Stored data
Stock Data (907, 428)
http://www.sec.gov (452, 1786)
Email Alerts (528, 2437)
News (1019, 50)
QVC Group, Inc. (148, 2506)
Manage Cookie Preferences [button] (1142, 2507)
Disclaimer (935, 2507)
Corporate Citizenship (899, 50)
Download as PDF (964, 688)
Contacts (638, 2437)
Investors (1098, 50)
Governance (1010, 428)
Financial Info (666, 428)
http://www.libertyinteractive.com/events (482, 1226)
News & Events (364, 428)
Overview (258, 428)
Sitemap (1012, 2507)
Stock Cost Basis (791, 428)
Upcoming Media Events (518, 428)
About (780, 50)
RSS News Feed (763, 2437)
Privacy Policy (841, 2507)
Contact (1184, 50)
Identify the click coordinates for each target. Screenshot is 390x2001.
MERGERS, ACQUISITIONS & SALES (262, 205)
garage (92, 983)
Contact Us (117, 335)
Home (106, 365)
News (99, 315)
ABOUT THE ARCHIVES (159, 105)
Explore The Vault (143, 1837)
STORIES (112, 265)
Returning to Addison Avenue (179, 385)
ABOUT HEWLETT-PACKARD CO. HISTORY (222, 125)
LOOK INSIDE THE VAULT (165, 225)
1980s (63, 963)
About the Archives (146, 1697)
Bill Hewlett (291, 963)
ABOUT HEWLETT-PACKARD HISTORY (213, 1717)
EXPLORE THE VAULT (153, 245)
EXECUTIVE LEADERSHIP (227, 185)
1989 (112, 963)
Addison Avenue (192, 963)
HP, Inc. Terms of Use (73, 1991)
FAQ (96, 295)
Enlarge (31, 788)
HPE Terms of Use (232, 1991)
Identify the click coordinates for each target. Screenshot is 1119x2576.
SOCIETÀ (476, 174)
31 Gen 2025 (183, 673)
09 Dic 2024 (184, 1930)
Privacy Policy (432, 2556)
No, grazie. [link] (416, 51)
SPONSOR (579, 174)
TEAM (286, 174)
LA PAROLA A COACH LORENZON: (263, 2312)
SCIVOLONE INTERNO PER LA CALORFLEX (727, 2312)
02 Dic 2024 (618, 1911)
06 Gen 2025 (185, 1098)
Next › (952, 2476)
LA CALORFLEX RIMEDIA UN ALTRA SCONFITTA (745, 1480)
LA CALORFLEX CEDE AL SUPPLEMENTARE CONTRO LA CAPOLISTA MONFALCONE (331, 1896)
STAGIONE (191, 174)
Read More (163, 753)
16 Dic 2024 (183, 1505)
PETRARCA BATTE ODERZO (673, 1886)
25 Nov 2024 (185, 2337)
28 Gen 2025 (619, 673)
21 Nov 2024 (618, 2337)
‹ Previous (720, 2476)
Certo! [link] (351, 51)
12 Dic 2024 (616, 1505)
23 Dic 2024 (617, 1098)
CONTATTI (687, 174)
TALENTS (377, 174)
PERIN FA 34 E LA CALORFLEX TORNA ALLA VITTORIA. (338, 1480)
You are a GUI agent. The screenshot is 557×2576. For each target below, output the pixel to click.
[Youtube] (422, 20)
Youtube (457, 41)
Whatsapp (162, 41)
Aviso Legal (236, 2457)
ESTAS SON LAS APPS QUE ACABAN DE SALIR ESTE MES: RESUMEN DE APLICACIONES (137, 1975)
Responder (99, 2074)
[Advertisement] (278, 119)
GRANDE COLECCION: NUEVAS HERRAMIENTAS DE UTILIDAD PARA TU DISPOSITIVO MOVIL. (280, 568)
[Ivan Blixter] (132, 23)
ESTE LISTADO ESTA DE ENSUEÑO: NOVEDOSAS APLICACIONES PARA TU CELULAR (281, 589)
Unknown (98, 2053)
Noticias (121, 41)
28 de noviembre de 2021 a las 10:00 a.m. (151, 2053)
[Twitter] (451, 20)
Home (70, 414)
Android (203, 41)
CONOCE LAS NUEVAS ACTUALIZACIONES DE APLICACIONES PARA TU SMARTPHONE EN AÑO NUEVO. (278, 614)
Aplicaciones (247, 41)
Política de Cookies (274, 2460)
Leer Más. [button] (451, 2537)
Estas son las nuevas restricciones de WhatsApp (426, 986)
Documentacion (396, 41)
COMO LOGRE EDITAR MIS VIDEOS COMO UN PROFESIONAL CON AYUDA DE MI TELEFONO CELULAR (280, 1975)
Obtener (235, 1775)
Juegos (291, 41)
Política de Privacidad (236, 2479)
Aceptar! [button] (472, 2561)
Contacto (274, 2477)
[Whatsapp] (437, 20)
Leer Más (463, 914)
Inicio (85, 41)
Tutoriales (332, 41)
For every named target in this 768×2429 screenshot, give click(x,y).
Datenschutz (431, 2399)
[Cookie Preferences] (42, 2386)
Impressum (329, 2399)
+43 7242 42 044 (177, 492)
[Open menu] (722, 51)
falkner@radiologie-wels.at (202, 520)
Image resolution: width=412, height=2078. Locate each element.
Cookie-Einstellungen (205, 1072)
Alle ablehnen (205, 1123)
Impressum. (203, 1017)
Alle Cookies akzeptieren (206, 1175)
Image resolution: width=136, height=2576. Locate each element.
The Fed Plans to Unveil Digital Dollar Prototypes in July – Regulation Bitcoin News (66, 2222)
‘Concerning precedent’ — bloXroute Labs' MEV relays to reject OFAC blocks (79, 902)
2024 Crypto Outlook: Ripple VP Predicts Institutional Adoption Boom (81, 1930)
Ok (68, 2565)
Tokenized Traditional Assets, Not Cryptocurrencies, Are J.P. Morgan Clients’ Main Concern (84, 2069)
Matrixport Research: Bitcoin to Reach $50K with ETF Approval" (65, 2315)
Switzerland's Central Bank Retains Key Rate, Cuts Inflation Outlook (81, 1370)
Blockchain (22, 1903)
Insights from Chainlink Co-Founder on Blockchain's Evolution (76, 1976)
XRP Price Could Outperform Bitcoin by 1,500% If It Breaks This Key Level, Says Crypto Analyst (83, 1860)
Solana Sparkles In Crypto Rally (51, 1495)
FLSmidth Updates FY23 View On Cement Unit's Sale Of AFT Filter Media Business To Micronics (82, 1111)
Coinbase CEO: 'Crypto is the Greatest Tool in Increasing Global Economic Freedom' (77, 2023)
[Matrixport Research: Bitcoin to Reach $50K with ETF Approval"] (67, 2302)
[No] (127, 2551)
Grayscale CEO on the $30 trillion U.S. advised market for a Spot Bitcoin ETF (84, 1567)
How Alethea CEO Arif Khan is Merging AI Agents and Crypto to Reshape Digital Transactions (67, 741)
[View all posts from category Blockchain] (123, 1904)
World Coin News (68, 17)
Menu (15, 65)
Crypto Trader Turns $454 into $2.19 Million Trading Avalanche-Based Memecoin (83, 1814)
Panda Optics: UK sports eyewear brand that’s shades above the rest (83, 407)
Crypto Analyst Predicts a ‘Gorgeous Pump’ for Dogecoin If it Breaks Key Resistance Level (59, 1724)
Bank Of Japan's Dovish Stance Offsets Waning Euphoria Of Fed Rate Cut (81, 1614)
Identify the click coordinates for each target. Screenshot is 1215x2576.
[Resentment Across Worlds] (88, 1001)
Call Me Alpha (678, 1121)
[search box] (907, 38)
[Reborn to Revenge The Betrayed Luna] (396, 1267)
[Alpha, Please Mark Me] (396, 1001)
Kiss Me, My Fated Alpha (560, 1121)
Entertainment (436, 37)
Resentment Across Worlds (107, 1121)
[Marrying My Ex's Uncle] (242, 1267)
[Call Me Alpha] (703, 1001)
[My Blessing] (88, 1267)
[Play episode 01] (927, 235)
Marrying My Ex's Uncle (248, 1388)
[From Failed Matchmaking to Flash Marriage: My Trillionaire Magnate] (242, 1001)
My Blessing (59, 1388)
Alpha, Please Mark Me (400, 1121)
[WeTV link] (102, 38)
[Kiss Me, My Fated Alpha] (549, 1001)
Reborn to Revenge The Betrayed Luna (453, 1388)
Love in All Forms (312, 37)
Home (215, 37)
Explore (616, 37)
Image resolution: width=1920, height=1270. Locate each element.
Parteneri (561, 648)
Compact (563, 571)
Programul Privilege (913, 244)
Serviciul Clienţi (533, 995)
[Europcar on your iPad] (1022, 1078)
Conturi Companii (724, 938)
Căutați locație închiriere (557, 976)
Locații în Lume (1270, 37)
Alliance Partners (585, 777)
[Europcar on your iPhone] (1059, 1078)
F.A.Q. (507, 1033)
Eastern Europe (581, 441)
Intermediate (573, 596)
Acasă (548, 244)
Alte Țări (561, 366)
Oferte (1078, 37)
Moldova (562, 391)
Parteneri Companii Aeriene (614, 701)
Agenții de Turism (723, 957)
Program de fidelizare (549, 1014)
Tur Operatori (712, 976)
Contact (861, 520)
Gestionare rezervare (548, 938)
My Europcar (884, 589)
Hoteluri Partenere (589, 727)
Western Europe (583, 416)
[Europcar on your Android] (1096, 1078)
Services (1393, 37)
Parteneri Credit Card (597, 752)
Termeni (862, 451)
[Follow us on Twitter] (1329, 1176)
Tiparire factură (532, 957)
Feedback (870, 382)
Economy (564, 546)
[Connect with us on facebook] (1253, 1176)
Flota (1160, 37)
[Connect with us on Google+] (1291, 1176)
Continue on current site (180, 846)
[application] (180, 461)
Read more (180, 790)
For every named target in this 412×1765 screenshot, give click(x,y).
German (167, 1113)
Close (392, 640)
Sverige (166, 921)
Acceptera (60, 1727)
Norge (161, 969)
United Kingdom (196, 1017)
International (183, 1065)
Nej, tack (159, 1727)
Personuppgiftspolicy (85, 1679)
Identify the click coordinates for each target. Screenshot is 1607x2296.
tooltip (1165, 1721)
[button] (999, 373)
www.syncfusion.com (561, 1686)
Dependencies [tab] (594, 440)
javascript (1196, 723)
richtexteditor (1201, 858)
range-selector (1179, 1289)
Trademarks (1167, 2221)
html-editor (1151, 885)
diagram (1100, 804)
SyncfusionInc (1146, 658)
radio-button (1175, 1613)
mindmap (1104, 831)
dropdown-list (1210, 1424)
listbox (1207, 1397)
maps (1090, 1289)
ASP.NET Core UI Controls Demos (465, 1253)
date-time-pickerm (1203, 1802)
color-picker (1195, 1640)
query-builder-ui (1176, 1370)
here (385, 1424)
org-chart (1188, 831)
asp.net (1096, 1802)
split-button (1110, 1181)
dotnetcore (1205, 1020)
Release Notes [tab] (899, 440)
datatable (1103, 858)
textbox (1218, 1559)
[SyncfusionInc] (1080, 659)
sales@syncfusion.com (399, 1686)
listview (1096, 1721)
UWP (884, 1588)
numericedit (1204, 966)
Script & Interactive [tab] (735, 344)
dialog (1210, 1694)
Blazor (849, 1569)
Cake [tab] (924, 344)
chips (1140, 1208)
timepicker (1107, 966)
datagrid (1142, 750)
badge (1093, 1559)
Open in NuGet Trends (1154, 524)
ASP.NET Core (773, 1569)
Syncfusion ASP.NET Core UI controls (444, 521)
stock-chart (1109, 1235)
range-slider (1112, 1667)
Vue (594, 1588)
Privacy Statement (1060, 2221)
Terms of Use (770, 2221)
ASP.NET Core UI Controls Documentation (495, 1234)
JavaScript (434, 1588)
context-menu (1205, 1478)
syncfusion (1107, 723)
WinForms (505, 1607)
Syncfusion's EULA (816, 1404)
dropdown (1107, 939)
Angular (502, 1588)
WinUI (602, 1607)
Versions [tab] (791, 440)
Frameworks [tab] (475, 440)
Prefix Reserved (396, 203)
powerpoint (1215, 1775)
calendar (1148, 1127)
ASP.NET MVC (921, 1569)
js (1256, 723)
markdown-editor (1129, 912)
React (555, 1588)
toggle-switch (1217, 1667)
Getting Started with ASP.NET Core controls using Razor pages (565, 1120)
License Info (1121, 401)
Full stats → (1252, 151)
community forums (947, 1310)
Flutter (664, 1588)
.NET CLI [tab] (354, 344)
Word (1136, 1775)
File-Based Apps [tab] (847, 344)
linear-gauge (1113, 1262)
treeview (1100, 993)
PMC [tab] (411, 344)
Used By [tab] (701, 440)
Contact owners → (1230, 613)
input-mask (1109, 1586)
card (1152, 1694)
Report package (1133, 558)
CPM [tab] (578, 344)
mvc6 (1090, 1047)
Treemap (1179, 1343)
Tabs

EXERCISE DIRECTIONS
Using the entries above, give back exactly the line containing "German (167, 1113)", the line containing "JavaScript (434, 1588)", and every line between them, and nothing else.

ANSWER
German (167, 1113)
Close (392, 640)
Sverige (166, 921)
Acceptera (60, 1727)
Norge (161, 969)
United Kingdom (196, 1017)
International (183, 1065)
Nej, tack (159, 1727)
Personuppgiftspolicy (85, 1679)
Identify the click coordinates for each target. Screenshot is 1607x2296.
tooltip (1165, 1721)
[button] (999, 373)
www.syncfusion.com (561, 1686)
Dependencies [tab] (594, 440)
javascript (1196, 723)
richtexteditor (1201, 858)
range-selector (1179, 1289)
Trademarks (1167, 2221)
html-editor (1151, 885)
diagram (1100, 804)
SyncfusionInc (1146, 658)
radio-button (1175, 1613)
mindmap (1104, 831)
dropdown-list (1210, 1424)
listbox (1207, 1397)
maps (1090, 1289)
ASP.NET Core UI Controls Demos (465, 1253)
date-time-pickerm (1203, 1802)
color-picker (1195, 1640)
query-builder-ui (1176, 1370)
here (385, 1424)
org-chart (1188, 831)
asp.net (1096, 1802)
split-button (1110, 1181)
dotnetcore (1205, 1020)
Release Notes [tab] (899, 440)
datatable (1103, 858)
textbox (1218, 1559)
[SyncfusionInc] (1080, 659)
sales@syncfusion.com (399, 1686)
listview (1096, 1721)
UWP (884, 1588)
numericedit (1204, 966)
Script & Interactive [tab] (735, 344)
dialog (1210, 1694)
Blazor (849, 1569)
Cake [tab] (924, 344)
chips (1140, 1208)
timepicker (1107, 966)
datagrid (1142, 750)
badge (1093, 1559)
Open in NuGet Trends (1154, 524)
ASP.NET Core (773, 1569)
Syncfusion ASP.NET Core UI controls (444, 521)
stock-chart (1109, 1235)
range-slider (1112, 1667)
Vue (594, 1588)
Privacy Statement (1060, 2221)
Terms of Use (770, 2221)
ASP.NET Core UI Controls Documentation (495, 1234)
JavaScript (434, 1588)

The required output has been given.